::: Dataset excerpts
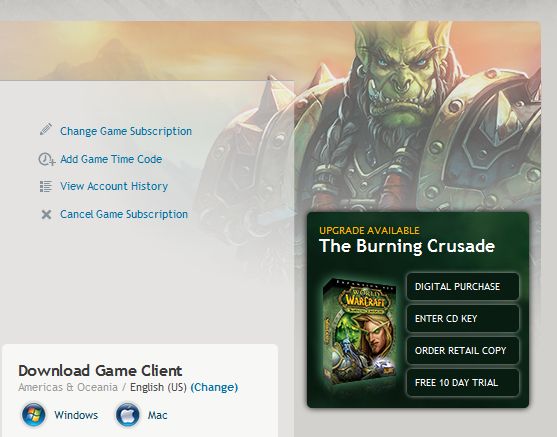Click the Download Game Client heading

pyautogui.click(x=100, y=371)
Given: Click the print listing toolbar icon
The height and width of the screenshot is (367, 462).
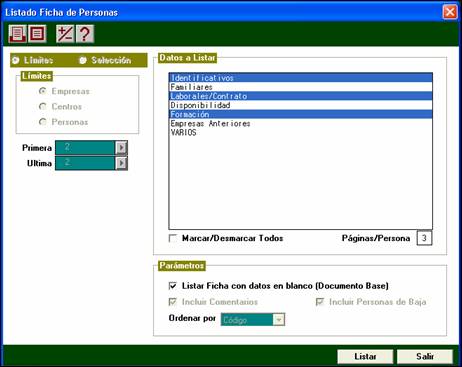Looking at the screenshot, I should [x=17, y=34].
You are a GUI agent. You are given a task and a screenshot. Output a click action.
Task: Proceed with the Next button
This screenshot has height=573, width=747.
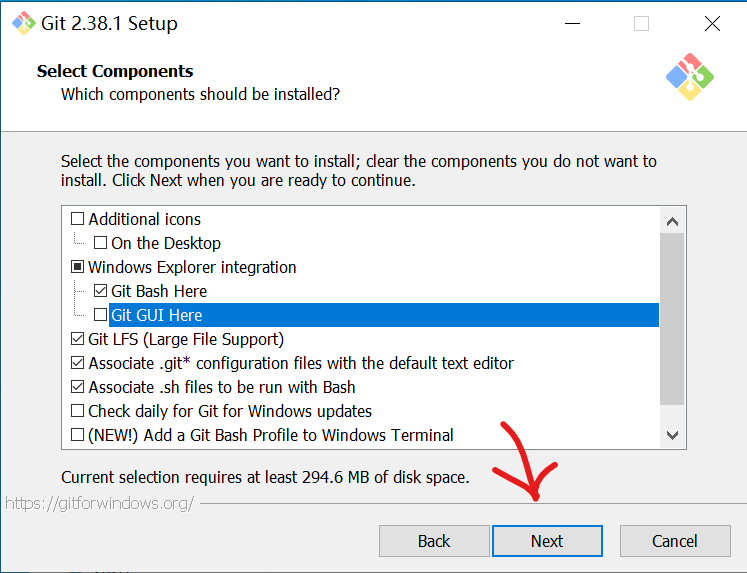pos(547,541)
::::::
::: Dataset excerpts
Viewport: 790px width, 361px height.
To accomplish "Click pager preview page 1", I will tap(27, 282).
::::::
* [Problem details]
Give back exactly the lines of the listing above from the one that contains "Given: Click the print listing toolbar icon" up to and including the one that contains "Task: Proceed with the Next button", but not the pictures, and no other lines.

* [Solution for this task]
Given: Click the print listing toolbar icon
The height and width of the screenshot is (367, 462).
Looking at the screenshot, I should [x=17, y=34].
You are a GUI agent. You are given a task and a screenshot. Output a click action.
Task: Proceed with the Next button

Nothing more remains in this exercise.